AUTOSARは2003年に立ち上がった国際的な開発コンソーシアムで、自動車向けの組み込みソフトウエアに共通の設計基準(アーキテクチャ)を提供します。
これによって異なるサプライヤーが開発したソフトウエアやハードウエアを高効率に統合でき、部品点数の多い車載システムの開発・管理の負担を大幅に軽減できます。

なぜAUTOSARが必要なのか

従来の車載システムは、各制御ECU(電子制御ユニット)ごとに独自仕様でソフトが作りこまれていました。
そのため開発や流用、保守コストが高止まりし、システムの拡張性や将来性にも限界がある状態でした。
特にIoTや自動運転などで高速なデータ連携が求められる時代には、もはやアナログ的な業界慣習だけでは生き残れません。
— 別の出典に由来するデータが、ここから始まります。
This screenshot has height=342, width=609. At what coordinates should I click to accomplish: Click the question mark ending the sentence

AUTOSARは、標準化によりソフトウエアのモジュール化と再利用を実現し、ハードウェア側の進化にも柔軟に追従できる設計を可能にしています。

AUTOSARの二つの主流「Classic」と「Adaptive」

AUTOSARにはClassic Platform(CP)とAdaptive Platform(AP)という2つの主な仕様があります。
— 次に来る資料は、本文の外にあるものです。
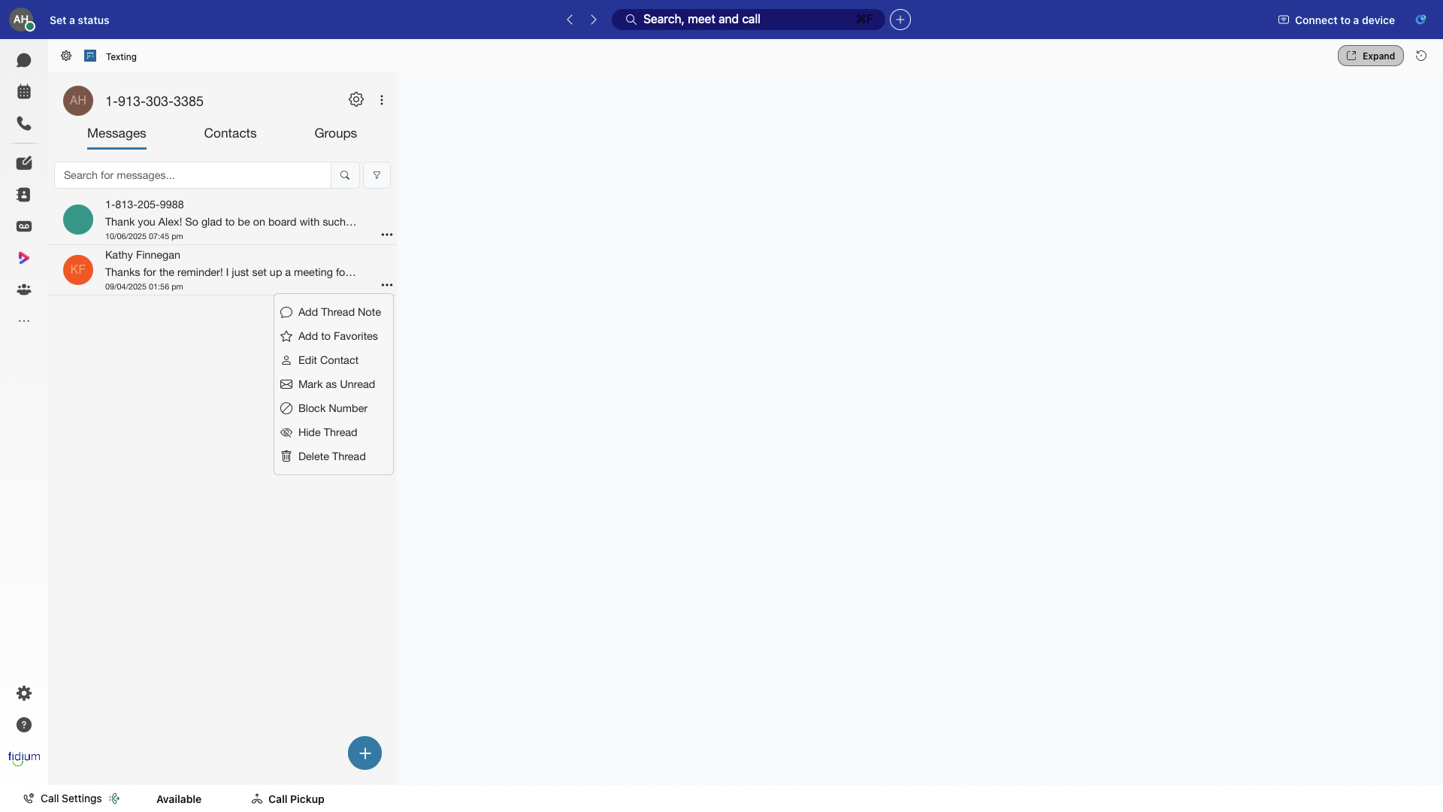Open vertical three-dot menu near phone number

tap(382, 100)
Classic Platformは従来からあるリアルタイム性重視のECU制御向け。
Adaptive Platformは高性能プロセッサや通信が求められる自動運転や車載ゲートウェイなどの用途向きで、LinuxやPOSIXベースのOS上で動作します。

トヨタや日産など日本の完成車メーカーも、用途ごとにこれらAUTOSARの両仕様を使い分け、(時には両方併用し)車載システム全体を組み上げています。

AUTOSARによる現場の変化と実践メリット

サプライヤー・バイヤー視点での主要メリット

従来は、製品ごと・顧客ごとに都度設計・実装していたため、担当者が交代しただけでノウハウ伝承や改修時の引き継ぎが非常に苦労していました。
標準アーキテクチャ化することで「どこの誰がどこを開発しても一定品質」「ブラックボックス化の抑止」「リソースの柔軟配置」が実現できます。
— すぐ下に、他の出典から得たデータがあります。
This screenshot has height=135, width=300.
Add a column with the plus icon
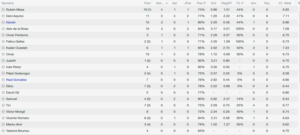[x=299, y=3]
また、AUTOSARの恩恵として開発工程の「分業」が本質的にやりやすくなります。
例えば、ソフトベンダーがミドルウェアを提供し、ハードベンダーが最適化ドライバを担当し、最終的に車体メーカ(OEM)が統合 ― こうした役割分担がスムーズになり、グローバルサプライチェーン全体の効率アップに繋がります。

品質管理・不具合対応力の向上

車載システムは「機能安全」や「サイバーセキュリティ」といった厳しい要件への対応が不可欠です。
AUTOSARは初期段階からこれら要件を設計に組み込みやすい仕組みになっているため、例えば不具合解析や原因切り分けをロジカルかつ再現性高く進められます。

実際、リコールなどの品質問題発生時も、AUTOSAR世代のECUであれば関連部位をピンポイントで解析可能なため、従来よりも迅速・低コストでの対応が期待できます。

AUTOSAR活用の事例紹介

CASE1:サプライヤー(部品メーカー)での導入事例

あるTier1部品メーカー(A社)では、各自動車メーカーに対し、モデルベース設計×AUTOSAR準拠ソフトのセットでサンプル提供を始めました。
これにより、顧客ごとにカスタマイズしていた旧来型ソフトウェアとの差別化だけでなく、「プロセス可視化」「ソフトの再利用」「品質トレーサビリティ確保」が大きな強みとなったのです。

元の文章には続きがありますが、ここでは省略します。